Branches et racines : pas la même réglementation
Le Code civil fait une distinction importante entre les branches et les racines. Lorsqu’une branche provenant du terrain voisin avance au-dessus de votre propriété, vous pouvez demander à votre voisin de la couper. Vous ne pouvez pas, en principe, prendre l’initiative de la couper vous-même.
Pour les racines, les ronces ou les brindilles qui passent sous la limite séparative, la règle est différente. L’article 673 du Code civil autorise le propriétaire du terrain envahi à les couper lui-même, mais uniquement jusqu’à la limite de sa propriété.
Cette règle concerne aussi les végétaux particulièrement envahissants, comme certains bambous. Leurs rhizomes, ces tiges souterraines capables de produire de nouvelles pousses, peuvent parcourir plusieurs mètres et franchir facilement une clôture ou une limite de terrain.
En cas de dommages, le voisin est responsable
Pouvoir couper les racines ne signifie toutefois pas que vous devez supporter seul les conséquences de leur présence. Si les racines d’un arbre, d’une haie ou de bambous causent des dommages chez vous, la responsabilité du propriétaire des végétaux peut être engagée.
La jurisprudence est ancienne sur ce point. La Cour de cassation a jugé qu’un propriétaire peut être responsable des dégâts causés par les racines de ses arbres chez son voisin, même lorsque ces arbres ont été plantés en respectant les distances prévues par la loi.

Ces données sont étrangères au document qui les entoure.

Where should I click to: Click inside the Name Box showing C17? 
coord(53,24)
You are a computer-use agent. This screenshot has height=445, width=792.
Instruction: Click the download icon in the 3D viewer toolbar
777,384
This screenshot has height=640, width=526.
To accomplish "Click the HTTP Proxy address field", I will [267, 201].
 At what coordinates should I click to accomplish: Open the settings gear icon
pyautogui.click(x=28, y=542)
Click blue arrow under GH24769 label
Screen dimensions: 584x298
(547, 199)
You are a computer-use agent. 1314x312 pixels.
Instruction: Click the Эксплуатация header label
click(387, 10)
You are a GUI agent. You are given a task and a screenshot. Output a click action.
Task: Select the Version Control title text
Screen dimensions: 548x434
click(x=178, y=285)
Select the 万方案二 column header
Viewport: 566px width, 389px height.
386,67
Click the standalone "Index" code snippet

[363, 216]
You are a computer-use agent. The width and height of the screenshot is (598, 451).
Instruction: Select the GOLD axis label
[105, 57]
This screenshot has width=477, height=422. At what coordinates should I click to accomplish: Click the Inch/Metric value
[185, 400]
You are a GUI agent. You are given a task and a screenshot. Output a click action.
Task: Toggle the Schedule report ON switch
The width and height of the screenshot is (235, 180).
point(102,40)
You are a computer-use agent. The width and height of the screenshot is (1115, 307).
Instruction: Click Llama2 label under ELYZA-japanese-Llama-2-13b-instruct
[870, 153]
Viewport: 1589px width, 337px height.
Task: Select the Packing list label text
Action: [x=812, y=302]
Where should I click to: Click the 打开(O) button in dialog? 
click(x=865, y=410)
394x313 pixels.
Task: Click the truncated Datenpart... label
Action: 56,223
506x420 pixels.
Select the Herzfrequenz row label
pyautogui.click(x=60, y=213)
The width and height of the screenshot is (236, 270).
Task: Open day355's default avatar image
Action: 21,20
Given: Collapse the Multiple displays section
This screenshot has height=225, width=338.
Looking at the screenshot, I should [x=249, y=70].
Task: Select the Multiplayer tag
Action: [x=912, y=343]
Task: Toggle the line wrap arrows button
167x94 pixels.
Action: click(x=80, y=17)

Concrètement, si des racines fissurent un mur, soulèvent une terrasse, endommagent une clôture, une canalisation ou un équipement de jardin, le propriétaire concerné peut demander réparation. Il devra cependant être en mesure de démontrer que les dégâts sont bien provoqués par les plantations voisines.
C’est souvent là que se situe la principale difficulté. Avant d’engager des travaux importants ou de réclamer une indemnisation, mieux vaut réunir des preuves. Des photographies, des devis, un constat ou l’avis d’un professionnel peuvent permettre d’établir l’origine du problème. Lorsque les dommages sont importants ou contestés, une expertise peut être particulièrement utile.
Constat et devis pour éviter des contestations
Le coût des travaux peut également devenir un sujet de désaccord. Le fait que le Code civil vous autorise à couper vous-même les racines qui dépassent ne signifie pas nécessairement que tous les travaux que vous décidez d’entreprendre seront automatiquement remboursés par le voisin. Si une intervention lourde est nécessaire, par exemple la réalisation d’une tranchée ou la réparation d’un ouvrage endommagé, il est préférable de faire constater la situation et d’obtenir des devis avant d’agir.
Dans un premier temps, la solution amiable reste généralement la plus simple. Informer le voisin par écrit, lui transmettre les éléments constatés et lui demander d’intervenir permet parfois de régler rapidement le problème. En cas de refus ou d’absence de réponse, une mise en demeure peut être adressée.
Si aucun accord n’est possible, le recours à un conciliateur de justice peut permettre de rechercher gratuitement une solution. En dernier ressort, le tribunal judiciaire peut être saisi pour demander la réparation des dégâts ou faire cesser le trouble.
Une chose est donc à retenir : lorsqu’une plantation reste chez le voisin mais que ses racines passent chez vous, vous avez le droit de les couper à la limite de votre terrain. Et si ces racines causent des dégâts, leur propriétaire peut être tenu d’en assumer la responsabilité.